EXERCISE INSTRUCTIONS: Extract the complete data exactly as given.

Start of RECORDS FOR THIS EXERCISE

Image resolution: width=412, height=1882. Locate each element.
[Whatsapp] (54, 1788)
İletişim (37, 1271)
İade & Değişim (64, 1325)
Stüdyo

End of RECORDS FOR THIS EXERCISE

COMPLETED TASK:
Image resolution: width=412, height=1882. Locate each element.
[Whatsapp] (54, 1788)
İletişim (37, 1271)
İade & Değişim (64, 1325)
Stüdyo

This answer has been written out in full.